- **Problem**:
Everything from the line that has "The height and" to the last line of the listing must be repeated exactly, and nothing more; omit the pictures.
(The input)
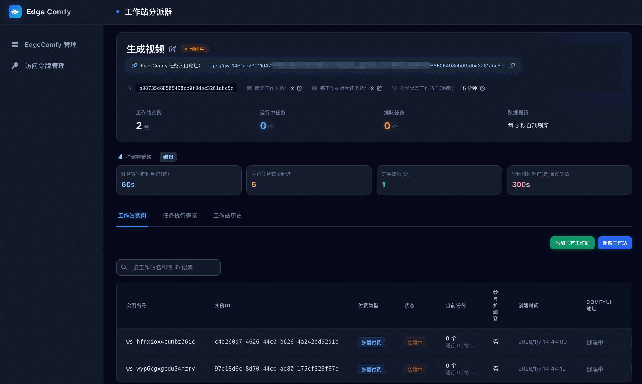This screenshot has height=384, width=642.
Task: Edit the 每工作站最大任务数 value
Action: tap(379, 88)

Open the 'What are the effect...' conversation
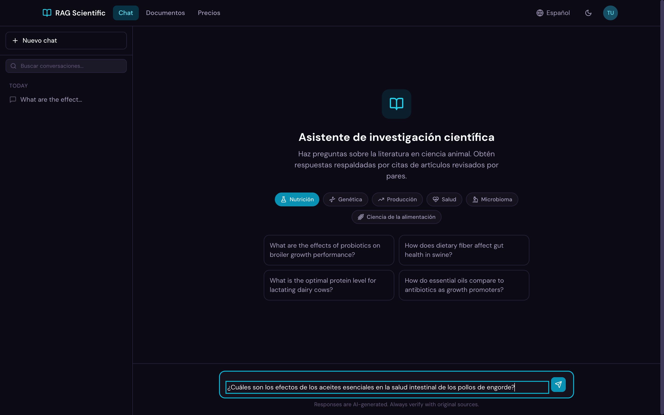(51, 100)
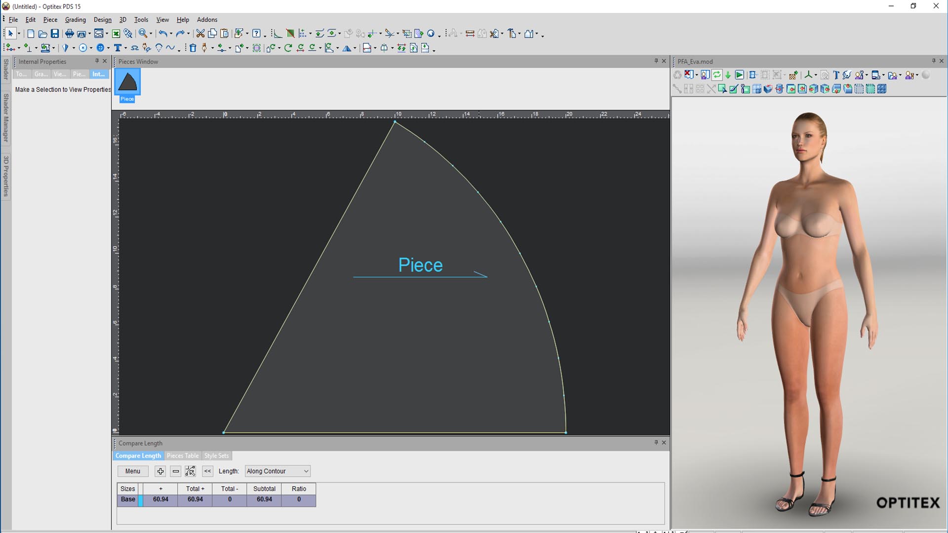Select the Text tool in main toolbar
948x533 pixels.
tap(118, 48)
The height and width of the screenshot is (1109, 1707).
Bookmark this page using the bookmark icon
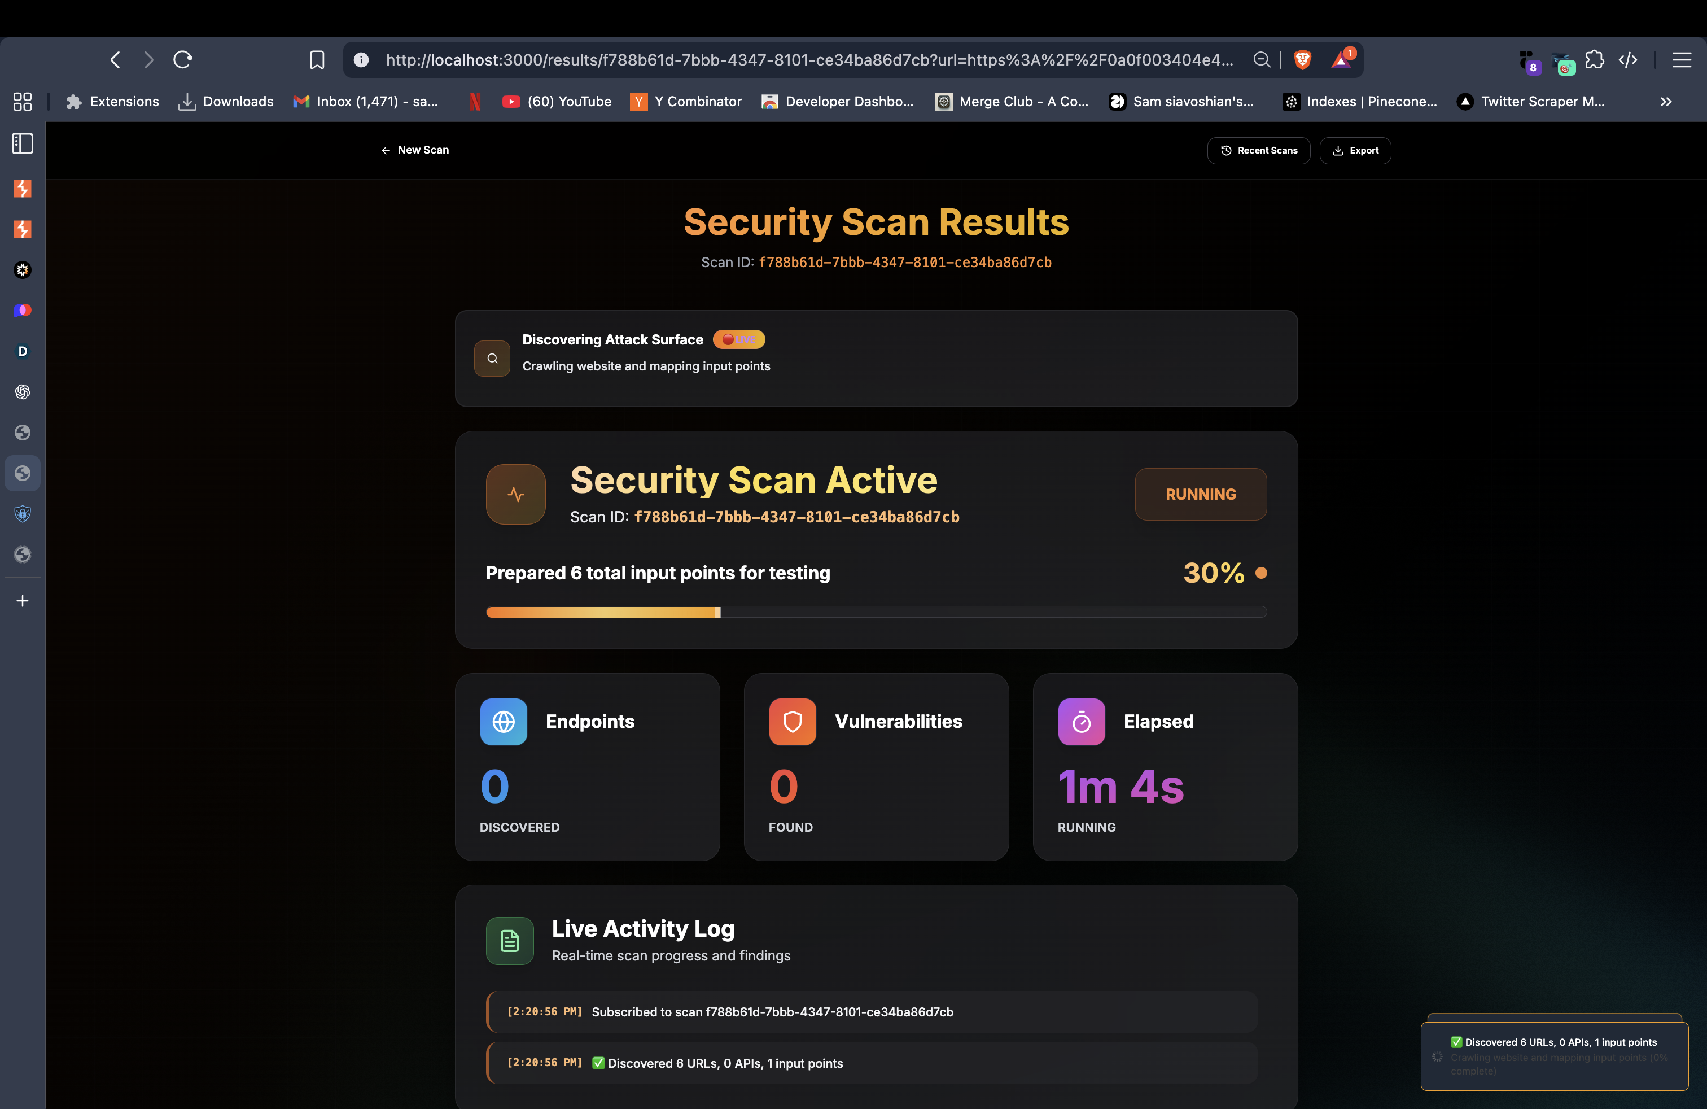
(End The input)
- **Written answer**:
The height and width of the screenshot is (1109, 1707).
Bookmark this page using the bookmark icon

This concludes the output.